Claude Sonnet 5 vs Sonnet 4.6: Performance, Cost & Features

For months, developers building agents had a choice - pay Opus prices for reliable autonomy, or use Sonnet and babysit the model through every step it struggled to finish.

Claude Sonnet 5 changes that equation. Anthropic released it on June 30, 2026, calling it the most agentic Sonnet model yet, one that can make plans, use tools like browsers and terminals, and run autonomously at a level that, just a few months ago, required larger and more expensive models.

This is not a checkpoint refresh. It is the first time a Sonnet-class model has genuinely threatened Opus performance on the benchmarks that matter to real agentic workflows.
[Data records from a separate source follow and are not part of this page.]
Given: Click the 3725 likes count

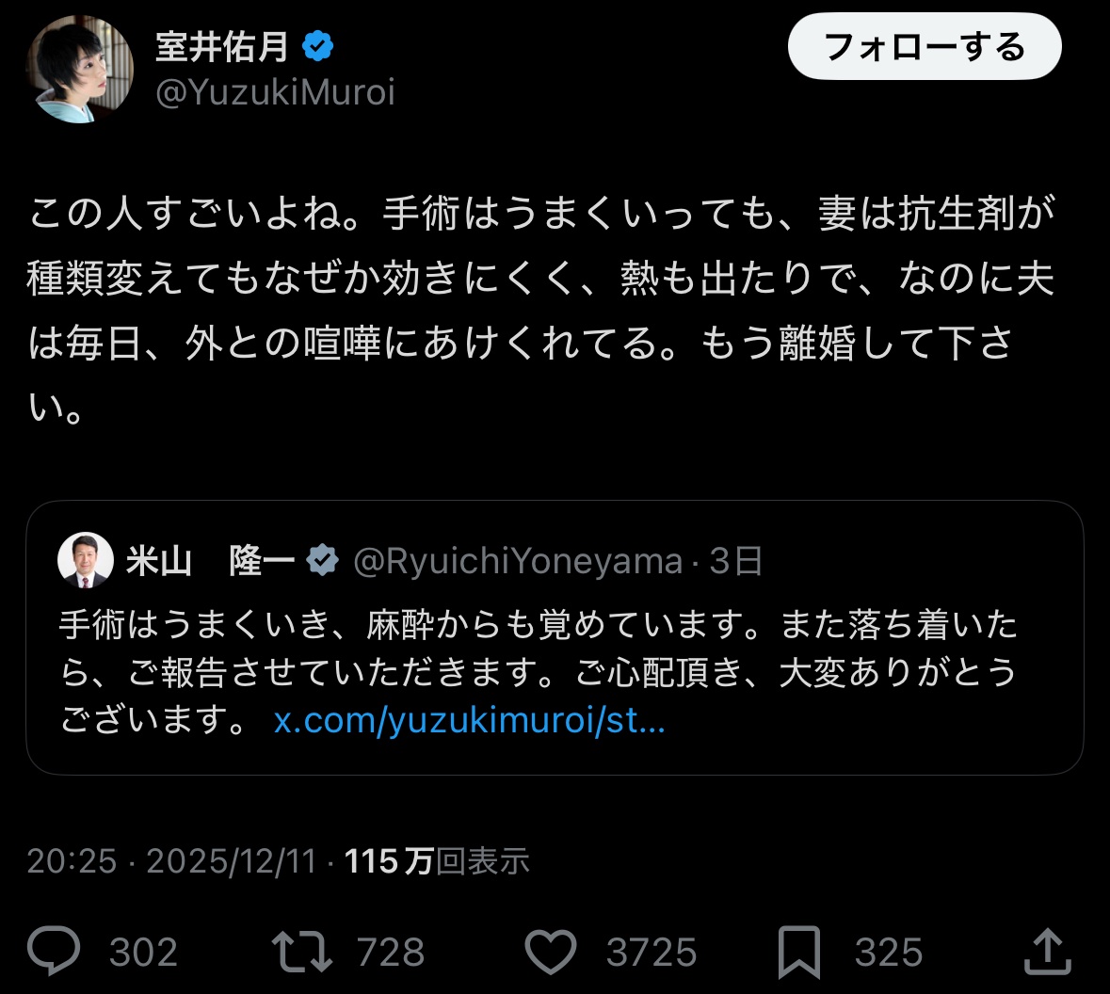Looking at the screenshot, I should 652,952.
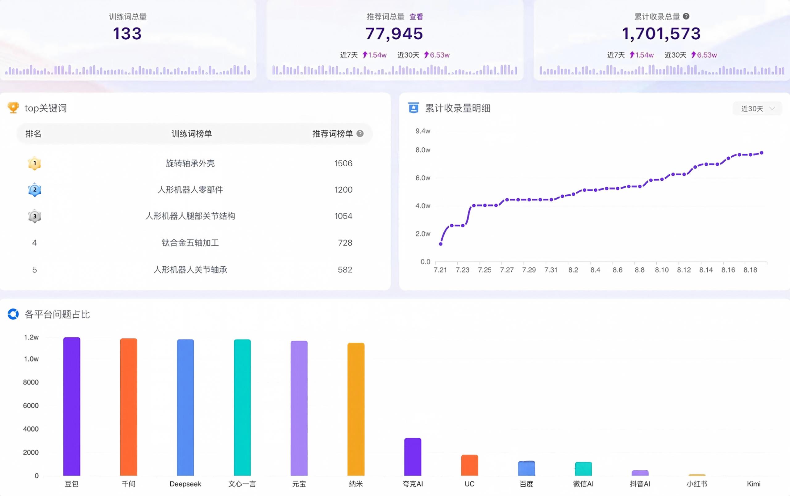Click the 训练词总量 mini bar sparkline
The image size is (790, 496).
pyautogui.click(x=127, y=70)
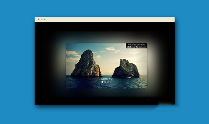Screen dimensions: 209x124
Task: Click the cream browser title bar
Action: (x=105, y=20)
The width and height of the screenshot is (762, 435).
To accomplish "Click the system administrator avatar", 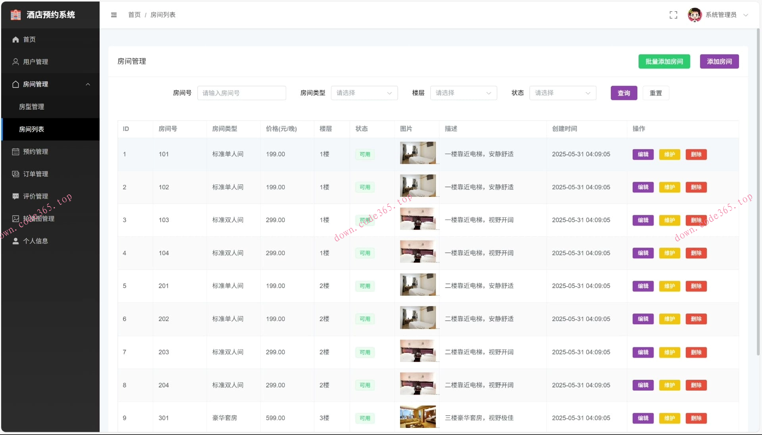I will coord(695,15).
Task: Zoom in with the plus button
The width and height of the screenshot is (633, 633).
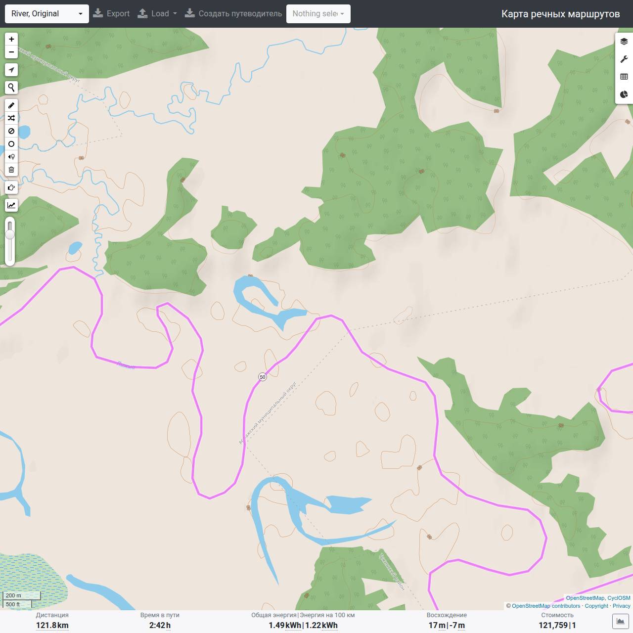Action: point(11,39)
What Made Sonnet 4.6 Hit Its Ceiling

Sonnet 4.6 launched in February 2026 and was already impressive for its price. It scored 79.6% on SWE-bench Verified for agentic coding, and 72.5% on OSWorld-Verified for computer use. Developers chose it over the previous flagship Opus 4.5 most of the time.

But agentic reliability was where it showed cracks. Sonnet 4.6 could plan a task. It often could not finish one. Complex multi-step jobs stalled halfway. It needed human nudging at points that a truly autonomous agent should handle alone. The clearest gains in agentic capability had shifted to the Opus class, leaving Sonnet users with a frustrating gap between what the model could start and what it could complete.

Sonnet 5 is Anthropic's direct answer to that gap.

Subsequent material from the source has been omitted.